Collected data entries
________

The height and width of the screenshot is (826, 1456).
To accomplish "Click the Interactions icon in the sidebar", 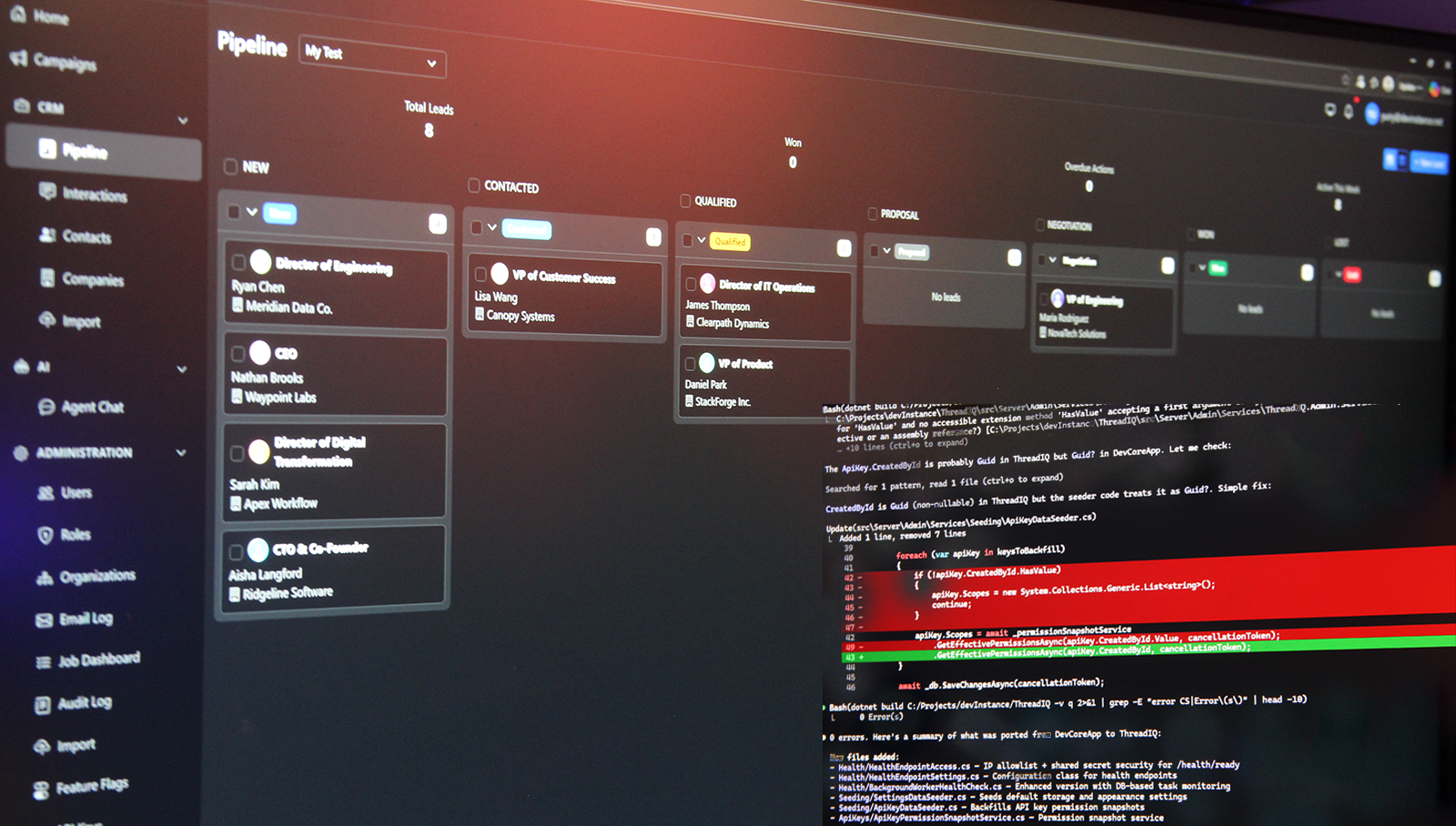I will 46,193.
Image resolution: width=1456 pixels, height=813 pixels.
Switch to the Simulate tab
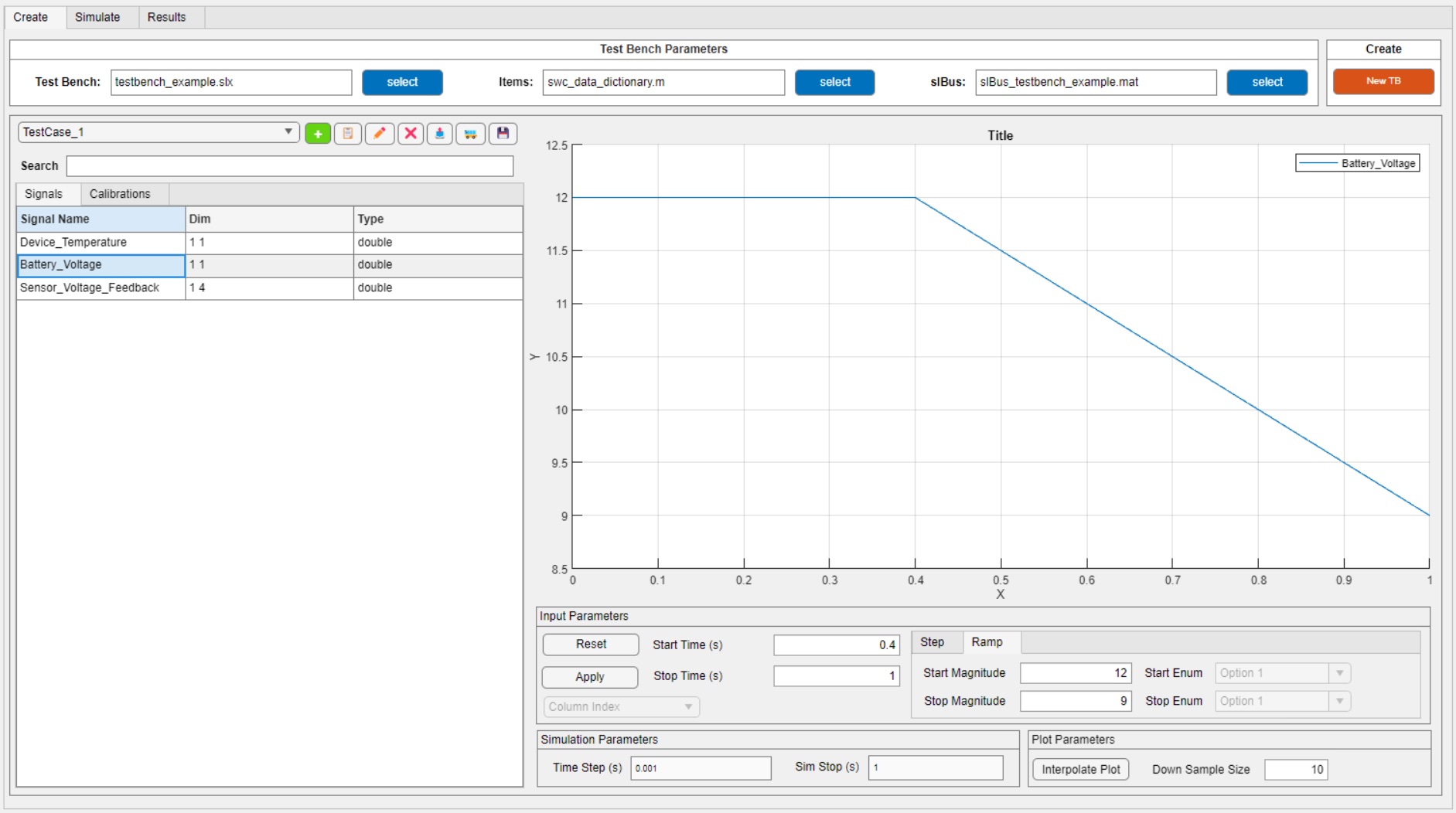coord(97,16)
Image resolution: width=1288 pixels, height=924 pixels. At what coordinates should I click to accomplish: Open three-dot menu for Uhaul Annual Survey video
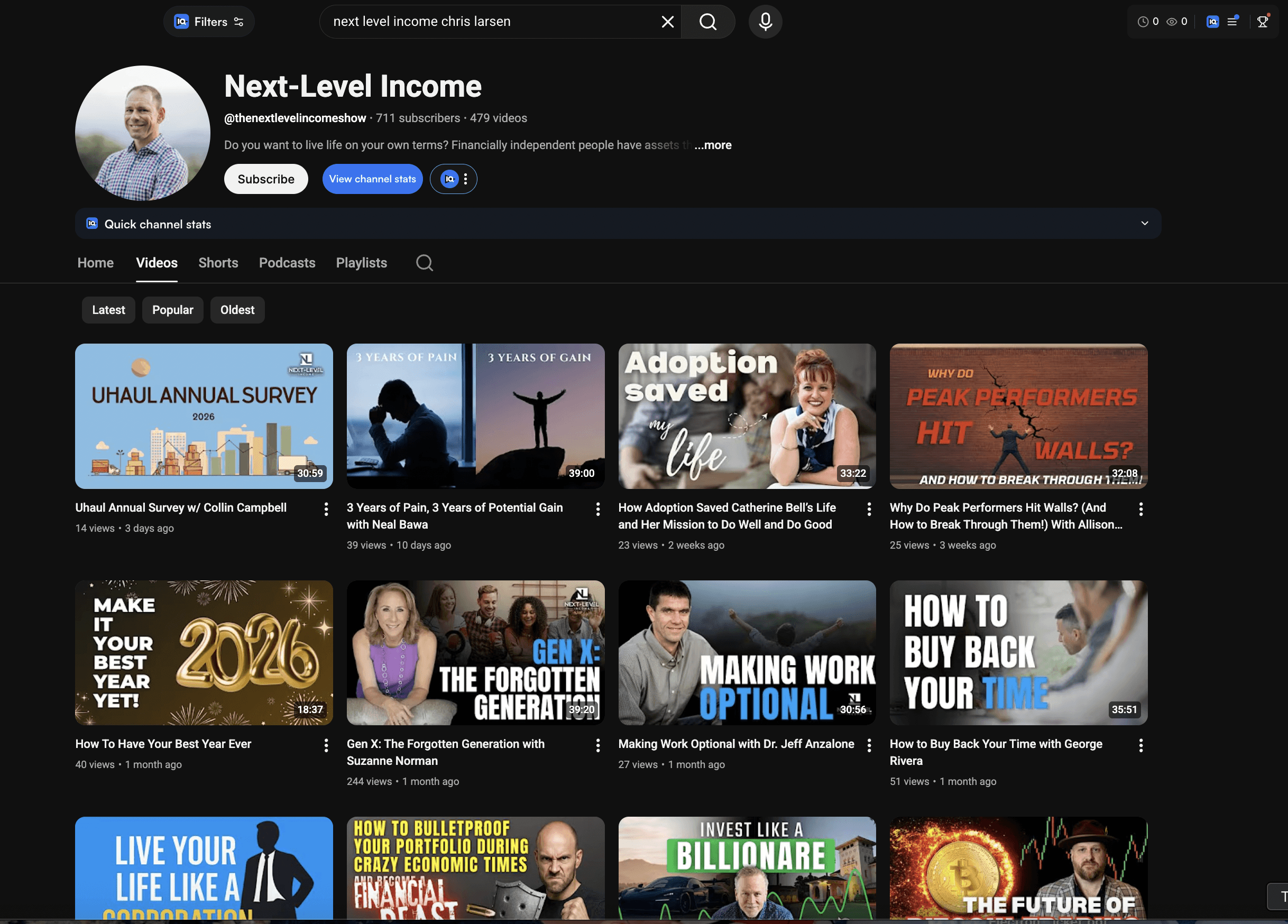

________

- **WHAT THE TASK REQUIRES**
Lines above that contain the string "resolution" make up the answer.

- **EXERCISE RESPONSE**
Image resolution: width=1456 pixels, height=813 pixels.
Image resolution: width=1288 pixels, height=924 pixels. At what coordinates should I click to accomplish: Open three-dot menu for Uhaul Annual Survey video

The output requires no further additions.